Дебютируя в Большом, Любимов прежде всего добивался от нынешнего племени его певцов — младого и совсем ему незнакомого — четкости дикции. Своего добился, тем паче — полный текст для страховки дали бегущей строкой на родном и английском языках прямо над сценой. Критика обрадовалась и похвалила артистов.

Как только распахивается золоченый занавес Большого, на плотном тюле красным по черному возникает аршинными буквами не требующее комментариев: «В НАЧАЛЕ БЫЛО СЛОВО».Что далее действие будет сопровождаться апелляциями к Писанию, сомневаться не приходится. «Слово о полку Игореве» — значит, о высоком. Благо, незавершенность сочинения его создателем (Бородин писал «Князя Игоря» около двадцати лет, после его кончины оперу доводили Глазунов и Римский-Корсаков) и отсутствие канонической авторской редакции позволяют режиссеру распоряжаться обширным нотным материалом сообразно задуманному плану. «Неформат», — провозгласил Любимов. Читай: «Резать к чертовой матери, не дожидаясь перитонита!»

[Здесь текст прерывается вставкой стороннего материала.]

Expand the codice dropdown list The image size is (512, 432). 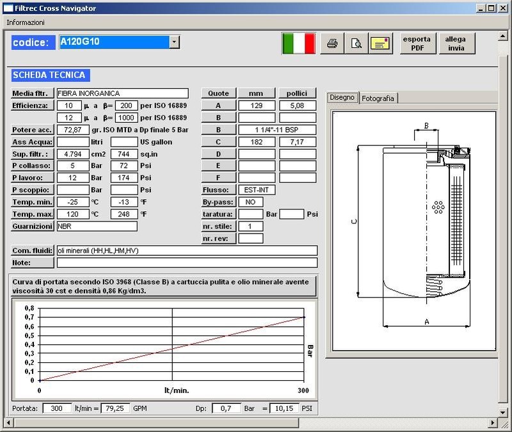pos(174,42)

План Любимова — почти толстовский: сказать о мире и войне, согласии и раздоре, душевных муках и душевной гармонии, и сказать — пророчески. Историю неудавшегося похода князя Северского на половцев он берет в размах: дважды половцы сметают со сцены сирую и погрязшую в межусобицах Русь, дважды, меняя цвета, настигает вражеская чума Путивль, пока в половецком плену кается и исповедуется положивший на Каяле свои дружины русский воин. Любимов алчет превратить его в трагического героя, наделяя гамлетовыми муками: «Бежать иль не бежать?»… Потребовав в первой и знаменитой арии свободы, а потом опустившись на колена под притушенные бра на ярусах зрительного зала, да с мечом в руках, Игорь Святославович в обычно купируемом монологе «Зачем не пал я на поле брани» перечтет князей-соплеменников, с коими надобно сойтись против орды Кончака, и — решится на побег. Славить его возвращение станет весь крещеный люд, а под стопами плакальщиц, только что аккомпанировавших хором страдающей на городской стене Ярославне, вдруг образуется зеленый библейский луг. Понятно: «Слово» образца XII века, по Любимову, — слово миротворческое. Тут и веками проверено, и головами, и с Книгой книг совпадает.

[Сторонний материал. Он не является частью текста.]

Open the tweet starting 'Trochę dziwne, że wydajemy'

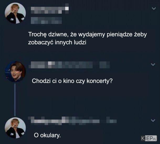(x=87, y=38)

Все так, но — умозрительно, как в задаче, подогнанной под ответ. Сколько ни перекраивай оперу Бородина, купируя и перемонтируя сцены, арии и дуэты (Павел Карманов отвечал за новую музыкальную редакцию), опера все-таки о другом. О неизбывной силе духа и силе любви, коими держится отнюдь не сирая и совсем не серая Русь. Сцену в тереме Ярославны с обрубленным в новой постановке ариозо и сокращенным на один мужской хор гимническим призывом к старикам-боярам отстоять Путивль никак нельзя совместить с гулянкой князя Галицкого, кидающего на хмельной стол присмотренную в женки украденную чернавку. «Половецкие пляски», даже в классической постановке Касьяна Голейзовского, никак не можно превратить в «центральный номер» оперы, где горькое поражение — все-таки шаг к победе, а жить в согласии, как говорит в предпремьерных комментариях режиссер новой редакции, не значит не совершать поступков. В музыке, собственно, все это есть — и сила духа, и сила любви, и раскаяние с покаянием, и торжественное «Славься» на пример Глинки, коему Бородин посвятил свою недописанную оперу. Но недописанная — не значит не продуманная, несовершенная. Патриотическая — не есть лживая или псевдопафосная. Можно, конечно, показать Русь как грязное скопище народа, окружившего похожие на гробы телеги. Можно половцев изобразить изящными барсами, в рапиде надвигающимися на «легкую» добычу и сказать тем самым, что Восток — дело тонкое, и забывать о том негоже и сегодня. Можно поставить на сценический балкон Ярославну и сделать ее похожей на ноющую депутатку с разведенными по сторонам руками.

Только музыки в новом «Игоре», по сути, нет. Одна концепция. Парад арий-хитов и полная сумятица смыслов. Артисты Большого тушуются, ощупью ищут характеры, рассыпающиеся на глазах. Ходульные жесты и «прямое» пение застилают глаза и слух. Чувства, интонации и эмоции, — все, что любит опера и благодаря чему живет, — за кадром супрематической картинки художника Зиновия Марголина. Только поднятое на котурны слово. Мысли о времени и о себе не под музыку. Одна лишь сухая концепция. А концепция, по слову Льва Толстого, выраженная особо, страшно понижается.